The guidance document released by the central government said that “dedicated public health programmes for type 1 diabetes mellitus (T1DM) specifically have found space in a select few high-income nations, such as the United Kingdom and the Scandinavian countries. Among nations with large populations, India stands poised to be a pioneer – one of the first to formalise guidance on type one diabetes and embed it within its public health mandate.”

The Ministry of Health and Family Welfare has released a 172-page Guidance Document for Screening and Management of Diabetes Mellitus in Children under the Rashtriya Bal Swasthya Karyakram (RBSK). The document states that “the scope of RBSK is now being expanded to meet the growing child health needs in India by including T1DM and T2DM under its mandate.”

Henceforth, “children and adolescents till 18 years of age will be routinely screened for signs and symptoms of diabetes by the MHTs under RBSK.”

Health Secretary Punya Salila Srivastava, in the foreword of the document, wrote that the document is providing “an evidence-informed, program-aligned framework for early identification, referral, continuous management and follow-up,” adding that the introduction of childhood diabetes into the NHM framework “marks a significant step forward in strengthening paediatric care.”

Why the urgency?

A new global analysis has positioned India as having the second-highest number of children living with overweight and obesity, trailing only China. The World Obesity Atlas 2026, released this past March, reveals that approximately 41 million children in India—spanning the ages of 5 to 19—are living with a high body mass index (BMI), with 14 million classified as clinically obese.

Hence, the document makes the stakes clear. “Childhood diabetes, regardless of type, is a lifelong condition that demands continuous medical care, education, and psychosocial support. When identified late, the disease often manifests with serious complications, including life-threatening metabolic emergencies, growth failure, and early onset of complications.”

“Conversely, when detected and managed early, children can achieve appropriate growth, development, and life expectancy.”

Under the expanded framework, mobile health teams — comprising AYUSH doctors, staff nurses, and a pharmacist — will screen children at government and government-aided schools as well as Anganwadi centres.

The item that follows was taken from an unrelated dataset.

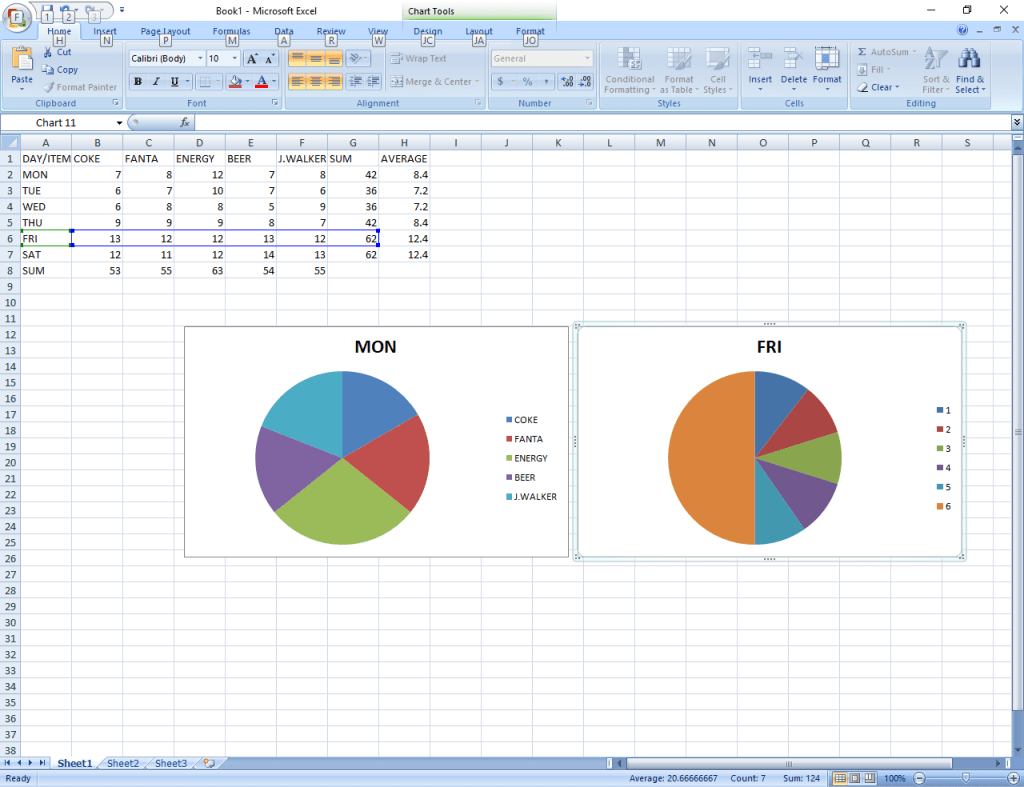1024x787 pixels.
Task: Click the zoom slider handle
Action: pyautogui.click(x=965, y=778)
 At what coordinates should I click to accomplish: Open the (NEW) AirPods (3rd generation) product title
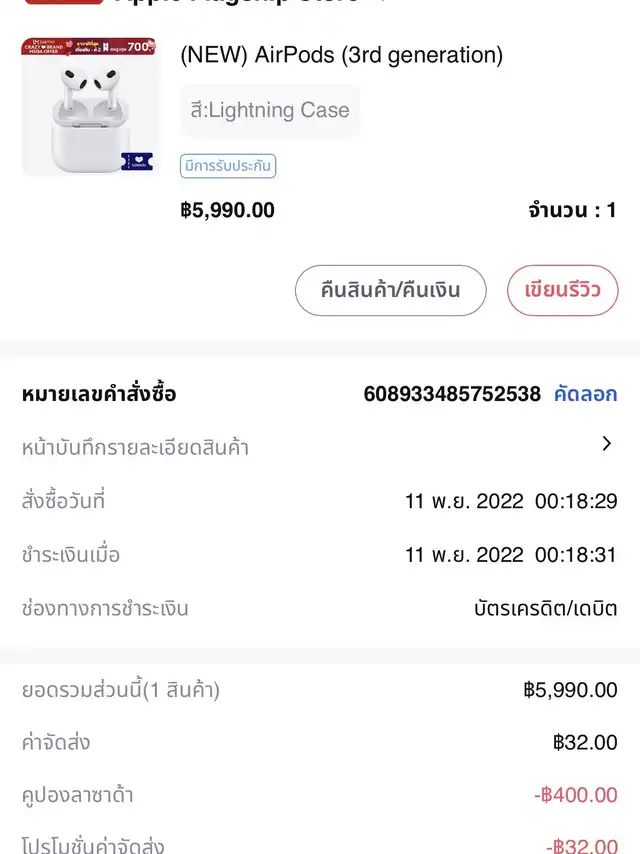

For Type 1 diabetes, frontline workers have been trained to watch for the “4 Ts” — toilet (frequent urination), thirsty (excessive thirst), tired (unexplained fatigue), and thinner (sudden weight loss).

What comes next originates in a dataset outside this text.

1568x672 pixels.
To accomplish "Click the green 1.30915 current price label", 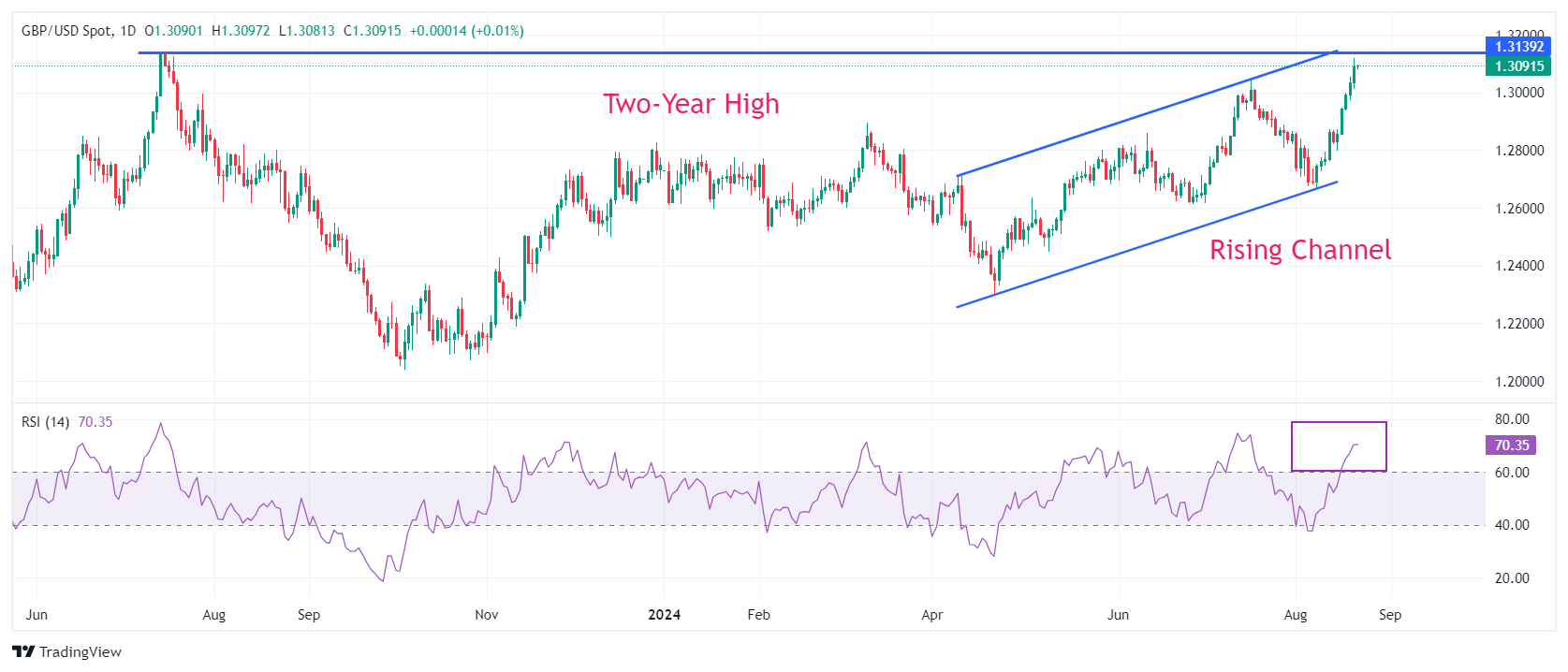I will click(1518, 66).
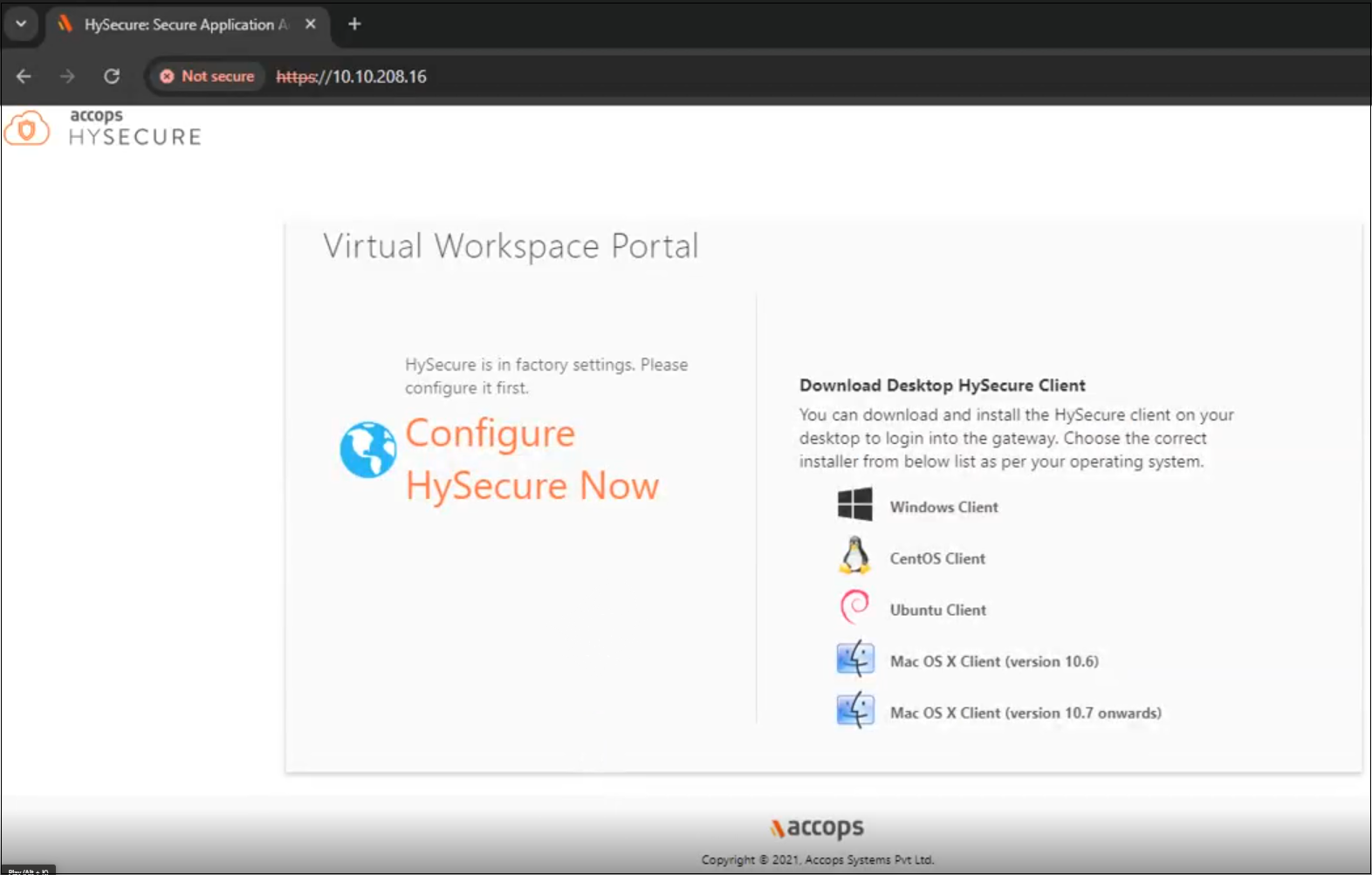This screenshot has height=875, width=1372.
Task: Click the address bar showing 10.10.208.16
Action: tap(611, 77)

The document flags a critical clinical reality that makes early detection urgent: “Majority of T1DM cases present with symptoms of acute complications (diabetic ketoacidosis), including vomiting, dehydration, acute abdominal pain, rapid and deep breathing with a fruity-smelling breath, and confusion or decreased consciousness.”

In other words, most children are currently being diagnosed only after a medical emergency.

Children who screen positive will be referred to non-communicable disease clinics at district hospitals where free insulin, glucometers, test strips, and follow-up care will be provided.

Crucially, the document states that “diagnosis must be made only at a health facility (NCD clinic), not at school or community levels” — protecting children from misdiagnosis.

The Rising T2DM Threat?

While Type 1 is the dominant form in children, the document flags a growing parallel crisis. “Type 2 Diabetes Mellitus (T2DM), once considered a disease of adulthood, is increasingly being reported in younger age groups, driven by rising rates of childhood obesity, sedentary lifestyles, and unhealthy dietary patterns.” Unlike T1DM, “children with T2DM/pre-diabetes are often likely to be asymptomatic” — making systematic screening the only viable detection tool.

The document contains direct instruction to frontline health workers on communicating with families of T1DM children. “Do not stop insulin under any circumstances. Remember, it is the only proven life-saving treatment for T1DM. Avoid any other forms of treatment.”

Workers are also told to “avoid giving false messages about needing insulin for only a few days. Clearly inform the family that the child’s body has stopped producing insulin, necessitating the lifelong use of exogenous insulin.”